┌─ Exercise inputs

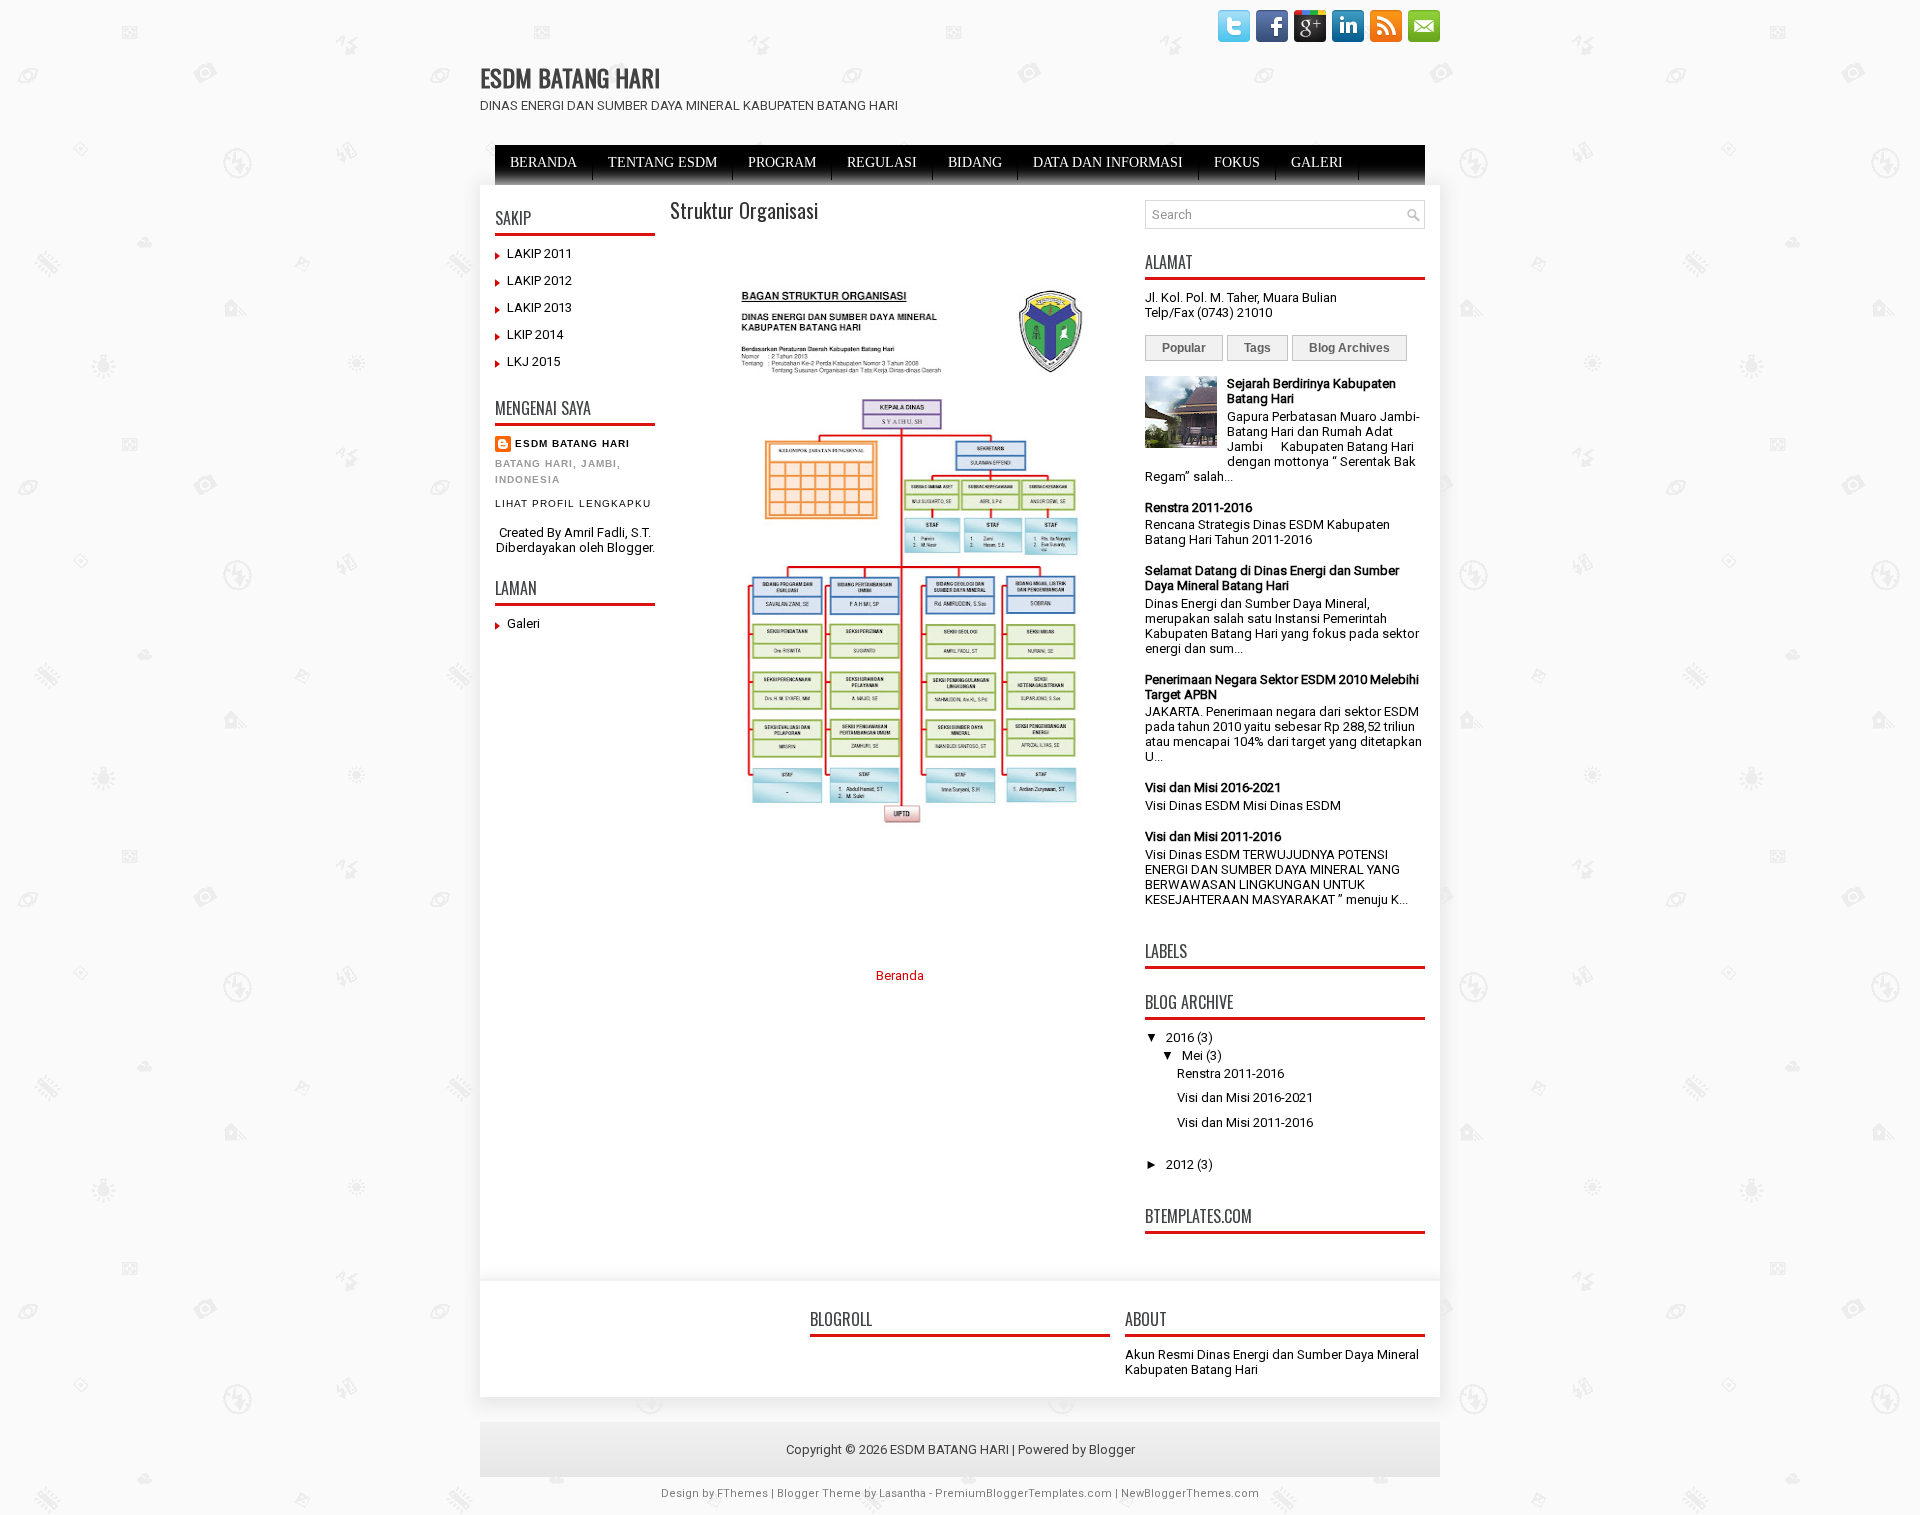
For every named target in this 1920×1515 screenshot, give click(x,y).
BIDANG (975, 162)
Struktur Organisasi (744, 210)
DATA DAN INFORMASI (1108, 162)
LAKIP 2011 (539, 253)
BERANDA (543, 162)
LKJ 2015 (533, 361)
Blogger (629, 547)
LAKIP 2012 (539, 280)
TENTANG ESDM (662, 162)
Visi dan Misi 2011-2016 (1213, 836)
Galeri (523, 623)
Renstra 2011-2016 (1198, 507)
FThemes (742, 1493)
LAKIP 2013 (539, 307)
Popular (1184, 348)
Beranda (900, 975)
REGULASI (882, 162)
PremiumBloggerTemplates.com (1023, 1493)
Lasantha (902, 1493)
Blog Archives (1349, 348)
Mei (1192, 1055)
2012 (1180, 1164)
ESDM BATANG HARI (570, 77)
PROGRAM (782, 162)
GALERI (1317, 162)
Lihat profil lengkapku (573, 503)
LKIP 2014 (535, 334)
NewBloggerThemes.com (1190, 1493)
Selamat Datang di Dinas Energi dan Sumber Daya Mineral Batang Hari (1272, 578)
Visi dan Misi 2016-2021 (1213, 787)
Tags (1257, 348)
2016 (1180, 1037)
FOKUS (1237, 162)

└─

■ Exercise
Output the lines from the one with "GALERI (1317, 162)" through the end of the records above, exactly, including both ends, and nothing besides.

■ Exercise result
GALERI (1317, 162)
Lihat profil lengkapku (573, 503)
LKIP 2014 (535, 334)
NewBloggerThemes.com (1190, 1493)
Selamat Datang di Dinas Energi dan Sumber Daya Mineral Batang Hari (1272, 578)
Visi dan Misi 2016-2021 (1213, 787)
Tags (1257, 348)
2016 (1180, 1037)
FOKUS (1237, 162)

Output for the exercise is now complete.